Outcomes of patients presenting with acute type A aortic dissection in the setting of prior cardiac surgery: an analysis from the International Registry of Acute Aortic Dissection

Teman, Nicholas R; Peterson, Mark D; Russo, Mark J; Ehrlich, Marek P; Myrmel, Truls; Upchurch, Gilbert R; Greason, Kevin; Fillinger, Mark; Forteza, Alberto; Deeb, George Michael; Montgomery, Daniel G; Eagle, Kim A; Isselbacher, Eric M; Nienaber, Christoph A; Patel, Himanshu J
BACKGROUND:Prior cardiac surgery (PCS) can complicate the presentation and management of patients with type A acute aortic dissection (TAAAD). This report from the International Registry of Acute Aortic Dissection examines this hypothesis. METHODS AND RESULTS/RESULTS:A total of 352 of 2196 patients with TAAAD (16%) enrolled in the International Registry of Acute Aortic Dissection had cardiac surgery before dissection, including coronary artery bypass grafting (34%), aortic or mitral valve surgery (36%), aortic surgery (42%), and other cardiac surgery (16%). Those with PCS were older, had a higher frequency of diabetes mellitus, hypertension, and atherosclerosis, and presented later from symptom onset to hospital presentation and diagnosis (all P<0.05). In-hospital mortality was significantly higher for PCS patients (34% versus 23%; P<0.001).

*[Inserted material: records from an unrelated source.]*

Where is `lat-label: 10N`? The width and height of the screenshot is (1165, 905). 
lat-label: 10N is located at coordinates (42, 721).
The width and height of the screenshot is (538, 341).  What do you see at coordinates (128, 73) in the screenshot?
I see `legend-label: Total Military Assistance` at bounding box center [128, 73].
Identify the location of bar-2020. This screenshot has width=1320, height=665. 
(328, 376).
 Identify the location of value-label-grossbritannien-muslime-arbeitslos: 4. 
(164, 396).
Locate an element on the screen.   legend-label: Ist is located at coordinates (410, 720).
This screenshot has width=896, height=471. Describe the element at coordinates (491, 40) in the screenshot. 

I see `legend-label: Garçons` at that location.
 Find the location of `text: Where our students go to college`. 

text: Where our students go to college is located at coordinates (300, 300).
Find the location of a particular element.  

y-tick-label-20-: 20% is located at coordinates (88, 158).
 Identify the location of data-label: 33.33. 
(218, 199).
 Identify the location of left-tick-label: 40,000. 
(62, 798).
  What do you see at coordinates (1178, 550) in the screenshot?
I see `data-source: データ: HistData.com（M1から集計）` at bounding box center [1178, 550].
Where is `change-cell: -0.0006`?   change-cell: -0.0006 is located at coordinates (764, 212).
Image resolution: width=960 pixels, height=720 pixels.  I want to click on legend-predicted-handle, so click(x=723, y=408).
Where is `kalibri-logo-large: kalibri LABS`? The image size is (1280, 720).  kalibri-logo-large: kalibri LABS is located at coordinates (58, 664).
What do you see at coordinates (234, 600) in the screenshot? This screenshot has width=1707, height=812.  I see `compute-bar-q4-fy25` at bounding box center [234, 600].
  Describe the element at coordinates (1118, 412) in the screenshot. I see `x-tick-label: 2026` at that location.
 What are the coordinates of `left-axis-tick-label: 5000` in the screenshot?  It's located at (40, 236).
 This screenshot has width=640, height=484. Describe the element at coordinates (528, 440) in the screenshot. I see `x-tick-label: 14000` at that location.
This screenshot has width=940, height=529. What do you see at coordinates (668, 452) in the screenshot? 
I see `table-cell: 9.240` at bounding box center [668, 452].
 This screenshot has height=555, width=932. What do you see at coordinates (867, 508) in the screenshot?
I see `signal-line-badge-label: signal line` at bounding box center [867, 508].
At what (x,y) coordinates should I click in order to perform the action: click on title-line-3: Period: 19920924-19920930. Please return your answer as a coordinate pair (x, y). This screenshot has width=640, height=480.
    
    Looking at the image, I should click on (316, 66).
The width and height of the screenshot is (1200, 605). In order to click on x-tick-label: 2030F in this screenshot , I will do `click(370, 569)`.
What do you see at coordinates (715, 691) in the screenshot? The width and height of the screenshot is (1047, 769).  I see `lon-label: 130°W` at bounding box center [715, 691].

Five-year mortality was independently predicted by PCS (hazard ratio [HR], 2.04; 95% confidence interval [CI], 1.05-3.95), age >70 years (HR, 2.65; 95% CI, 1.40-5.05), medical management (HR, 5.10; 95% CI, 2.43-10.71), distal communication (HR, 2.64; 95% CI, 1.35-5.14), and coma (HR, 9.50; 95% CI, 2.05-44.05). Among patients with PCS, in-hospital (43% medical versus 30% surgical; P=0.033) and intermediate-term mortality was higher in patients with medical versus surgical management. Propensity-matched analysis revealed significant increase in mortality with medical management, but not with PCS. CONCLUSIONS:PCS delays presentation, diagnosis, and treatment of TAAAD and is an important adverse risk factor for early and intermediate-term mortality. This effect may be because of increased medical management in this patient population.